Transcribe the lines of the listing below verbatim, starting at the line that contains "This screenshot has height=819, width=1456." and ending at the line that contains "pos(310,58)", with both of those lines included.

————

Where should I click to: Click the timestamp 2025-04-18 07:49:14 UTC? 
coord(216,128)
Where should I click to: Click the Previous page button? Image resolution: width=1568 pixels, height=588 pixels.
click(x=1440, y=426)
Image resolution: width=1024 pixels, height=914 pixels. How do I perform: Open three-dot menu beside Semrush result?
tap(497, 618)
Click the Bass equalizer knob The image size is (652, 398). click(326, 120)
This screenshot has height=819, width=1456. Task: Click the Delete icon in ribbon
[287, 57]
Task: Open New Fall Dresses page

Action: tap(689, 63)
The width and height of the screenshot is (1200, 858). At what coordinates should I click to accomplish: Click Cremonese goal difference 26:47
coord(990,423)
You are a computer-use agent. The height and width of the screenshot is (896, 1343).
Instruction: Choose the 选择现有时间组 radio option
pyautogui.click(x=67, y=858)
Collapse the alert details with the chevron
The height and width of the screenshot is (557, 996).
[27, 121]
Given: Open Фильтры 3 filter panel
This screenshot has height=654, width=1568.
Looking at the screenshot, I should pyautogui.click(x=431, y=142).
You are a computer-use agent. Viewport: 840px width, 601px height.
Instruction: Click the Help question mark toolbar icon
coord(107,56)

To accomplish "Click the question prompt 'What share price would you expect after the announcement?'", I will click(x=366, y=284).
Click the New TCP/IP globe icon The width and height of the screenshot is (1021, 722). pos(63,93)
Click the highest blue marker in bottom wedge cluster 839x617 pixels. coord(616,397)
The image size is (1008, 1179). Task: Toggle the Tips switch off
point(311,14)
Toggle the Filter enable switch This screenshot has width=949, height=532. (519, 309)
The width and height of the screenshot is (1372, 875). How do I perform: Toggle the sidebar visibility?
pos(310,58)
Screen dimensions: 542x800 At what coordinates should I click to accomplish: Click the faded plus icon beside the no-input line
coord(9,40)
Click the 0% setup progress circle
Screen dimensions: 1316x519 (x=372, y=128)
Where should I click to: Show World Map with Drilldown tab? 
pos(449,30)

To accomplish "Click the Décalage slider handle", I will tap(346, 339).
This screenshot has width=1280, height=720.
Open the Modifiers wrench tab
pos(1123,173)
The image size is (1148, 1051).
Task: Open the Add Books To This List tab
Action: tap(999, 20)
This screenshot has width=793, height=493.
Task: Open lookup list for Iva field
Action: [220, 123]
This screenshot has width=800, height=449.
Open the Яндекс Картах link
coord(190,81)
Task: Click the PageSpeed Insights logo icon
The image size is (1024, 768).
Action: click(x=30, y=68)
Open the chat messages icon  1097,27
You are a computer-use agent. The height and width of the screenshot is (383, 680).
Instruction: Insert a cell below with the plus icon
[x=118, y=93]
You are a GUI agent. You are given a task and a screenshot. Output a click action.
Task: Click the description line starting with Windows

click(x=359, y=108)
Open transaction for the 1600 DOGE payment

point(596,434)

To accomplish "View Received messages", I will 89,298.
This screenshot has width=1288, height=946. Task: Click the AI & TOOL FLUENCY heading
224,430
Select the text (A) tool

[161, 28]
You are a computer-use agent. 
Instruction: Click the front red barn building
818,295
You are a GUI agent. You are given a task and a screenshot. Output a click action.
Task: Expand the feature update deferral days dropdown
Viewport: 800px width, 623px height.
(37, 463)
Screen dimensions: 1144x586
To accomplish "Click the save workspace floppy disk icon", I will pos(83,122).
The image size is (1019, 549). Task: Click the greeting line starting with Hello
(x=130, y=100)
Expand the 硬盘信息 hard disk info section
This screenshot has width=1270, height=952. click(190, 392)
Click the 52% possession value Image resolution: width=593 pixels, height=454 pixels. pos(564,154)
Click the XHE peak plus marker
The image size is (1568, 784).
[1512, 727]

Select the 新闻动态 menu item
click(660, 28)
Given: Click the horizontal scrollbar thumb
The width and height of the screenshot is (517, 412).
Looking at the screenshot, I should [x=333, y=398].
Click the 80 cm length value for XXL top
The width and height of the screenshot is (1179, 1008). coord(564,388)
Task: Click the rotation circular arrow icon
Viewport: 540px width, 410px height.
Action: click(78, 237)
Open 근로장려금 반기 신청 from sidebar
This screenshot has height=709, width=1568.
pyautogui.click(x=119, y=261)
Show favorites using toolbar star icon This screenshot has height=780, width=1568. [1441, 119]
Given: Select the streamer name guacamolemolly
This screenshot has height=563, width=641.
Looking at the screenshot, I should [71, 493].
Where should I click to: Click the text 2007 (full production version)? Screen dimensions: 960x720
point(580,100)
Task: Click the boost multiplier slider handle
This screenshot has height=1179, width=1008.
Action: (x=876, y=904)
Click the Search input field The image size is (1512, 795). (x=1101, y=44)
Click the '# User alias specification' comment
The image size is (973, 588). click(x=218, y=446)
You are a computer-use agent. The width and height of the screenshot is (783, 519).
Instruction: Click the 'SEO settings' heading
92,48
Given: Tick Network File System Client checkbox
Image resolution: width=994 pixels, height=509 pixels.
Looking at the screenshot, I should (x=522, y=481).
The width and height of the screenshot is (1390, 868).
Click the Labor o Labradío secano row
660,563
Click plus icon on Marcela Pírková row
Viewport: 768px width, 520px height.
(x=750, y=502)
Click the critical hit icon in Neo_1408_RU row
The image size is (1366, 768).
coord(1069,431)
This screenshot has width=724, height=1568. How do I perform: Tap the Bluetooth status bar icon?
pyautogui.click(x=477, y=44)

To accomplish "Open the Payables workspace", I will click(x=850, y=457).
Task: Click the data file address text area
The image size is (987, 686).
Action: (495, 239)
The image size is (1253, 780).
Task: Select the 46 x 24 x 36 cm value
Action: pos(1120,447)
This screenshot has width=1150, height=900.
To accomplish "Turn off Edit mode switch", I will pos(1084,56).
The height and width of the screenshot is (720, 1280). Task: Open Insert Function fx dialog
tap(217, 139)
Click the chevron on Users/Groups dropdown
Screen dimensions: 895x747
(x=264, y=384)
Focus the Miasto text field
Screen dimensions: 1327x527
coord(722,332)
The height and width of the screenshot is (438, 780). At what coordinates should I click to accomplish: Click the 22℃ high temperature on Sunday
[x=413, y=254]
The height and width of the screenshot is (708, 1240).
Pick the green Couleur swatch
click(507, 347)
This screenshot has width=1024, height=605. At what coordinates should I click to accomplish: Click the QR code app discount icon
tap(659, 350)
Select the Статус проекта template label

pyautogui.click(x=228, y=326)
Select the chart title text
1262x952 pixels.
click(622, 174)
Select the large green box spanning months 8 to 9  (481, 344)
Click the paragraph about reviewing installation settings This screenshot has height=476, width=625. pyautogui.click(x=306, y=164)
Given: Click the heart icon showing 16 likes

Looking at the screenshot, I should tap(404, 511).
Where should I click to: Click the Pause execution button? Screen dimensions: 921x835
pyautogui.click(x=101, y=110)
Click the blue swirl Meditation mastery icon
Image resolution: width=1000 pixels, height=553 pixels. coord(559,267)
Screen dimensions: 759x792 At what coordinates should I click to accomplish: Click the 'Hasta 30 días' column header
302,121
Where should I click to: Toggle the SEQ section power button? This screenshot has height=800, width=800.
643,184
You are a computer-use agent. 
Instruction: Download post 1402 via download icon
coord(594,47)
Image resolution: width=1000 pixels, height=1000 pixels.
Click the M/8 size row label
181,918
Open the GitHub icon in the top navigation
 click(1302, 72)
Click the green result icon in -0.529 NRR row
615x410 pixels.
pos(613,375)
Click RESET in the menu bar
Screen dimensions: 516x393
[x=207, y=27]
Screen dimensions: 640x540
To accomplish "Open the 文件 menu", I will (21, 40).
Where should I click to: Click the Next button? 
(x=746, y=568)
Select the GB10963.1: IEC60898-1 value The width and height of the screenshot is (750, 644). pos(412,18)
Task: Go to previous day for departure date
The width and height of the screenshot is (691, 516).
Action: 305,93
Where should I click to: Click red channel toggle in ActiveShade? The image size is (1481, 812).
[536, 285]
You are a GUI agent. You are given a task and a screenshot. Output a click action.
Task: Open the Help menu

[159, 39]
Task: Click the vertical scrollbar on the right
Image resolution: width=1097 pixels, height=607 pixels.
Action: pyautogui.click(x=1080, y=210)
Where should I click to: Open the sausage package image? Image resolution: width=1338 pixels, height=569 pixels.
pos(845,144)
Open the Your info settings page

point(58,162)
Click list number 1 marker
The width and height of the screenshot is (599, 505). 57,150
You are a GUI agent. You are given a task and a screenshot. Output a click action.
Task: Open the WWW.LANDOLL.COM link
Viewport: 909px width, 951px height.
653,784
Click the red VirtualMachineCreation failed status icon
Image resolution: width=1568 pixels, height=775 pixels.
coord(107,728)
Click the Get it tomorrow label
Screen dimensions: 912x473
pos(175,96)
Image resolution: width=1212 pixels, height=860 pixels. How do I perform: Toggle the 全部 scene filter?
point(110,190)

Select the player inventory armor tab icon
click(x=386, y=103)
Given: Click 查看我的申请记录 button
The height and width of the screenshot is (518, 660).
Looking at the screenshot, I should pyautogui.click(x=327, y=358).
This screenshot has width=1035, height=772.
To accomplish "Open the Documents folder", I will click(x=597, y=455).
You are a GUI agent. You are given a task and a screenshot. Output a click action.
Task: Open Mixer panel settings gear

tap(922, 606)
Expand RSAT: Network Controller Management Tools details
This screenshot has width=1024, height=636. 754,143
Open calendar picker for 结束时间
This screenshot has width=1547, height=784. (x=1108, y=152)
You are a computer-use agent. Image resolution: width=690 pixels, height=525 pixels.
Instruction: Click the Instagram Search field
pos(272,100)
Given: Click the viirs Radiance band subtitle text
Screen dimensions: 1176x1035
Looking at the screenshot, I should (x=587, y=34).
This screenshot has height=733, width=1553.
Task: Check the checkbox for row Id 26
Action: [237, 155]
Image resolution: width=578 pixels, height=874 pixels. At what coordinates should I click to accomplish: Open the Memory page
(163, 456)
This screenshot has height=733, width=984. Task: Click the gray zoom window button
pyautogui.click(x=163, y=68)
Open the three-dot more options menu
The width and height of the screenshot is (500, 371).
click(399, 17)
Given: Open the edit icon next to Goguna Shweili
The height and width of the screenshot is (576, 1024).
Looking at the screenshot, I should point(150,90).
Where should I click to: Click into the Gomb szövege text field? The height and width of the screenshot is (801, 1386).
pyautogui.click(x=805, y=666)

————

Task response:
This screenshot has height=819, width=1456. Task: Click the Delete icon in ribbon
[287, 57]
Task: Open New Fall Dresses page

Action: tap(689, 63)
The width and height of the screenshot is (1200, 858). At what coordinates should I click to accomplish: Click Cremonese goal difference 26:47
coord(990,423)
You are a computer-use agent. The height and width of the screenshot is (896, 1343).
Instruction: Choose the 选择现有时间组 radio option
pyautogui.click(x=67, y=858)
Collapse the alert details with the chevron
The height and width of the screenshot is (557, 996).
[27, 121]
Given: Open Фильтры 3 filter panel
This screenshot has height=654, width=1568.
Looking at the screenshot, I should pyautogui.click(x=431, y=142).
You are a computer-use agent. Viewport: 840px width, 601px height.
Instruction: Click the Help question mark toolbar icon
coord(107,56)

To accomplish "Click the question prompt 'What share price would you expect after the announcement?'", I will click(x=366, y=284).
Click the New TCP/IP globe icon The width and height of the screenshot is (1021, 722). pos(63,93)
Click the highest blue marker in bottom wedge cluster 839x617 pixels. coord(616,397)
The image size is (1008, 1179). Task: Toggle the Tips switch off
point(311,14)
Toggle the Filter enable switch This screenshot has width=949, height=532. (519, 309)
The width and height of the screenshot is (1372, 875). How do I perform: Toggle the sidebar visibility?
pos(310,58)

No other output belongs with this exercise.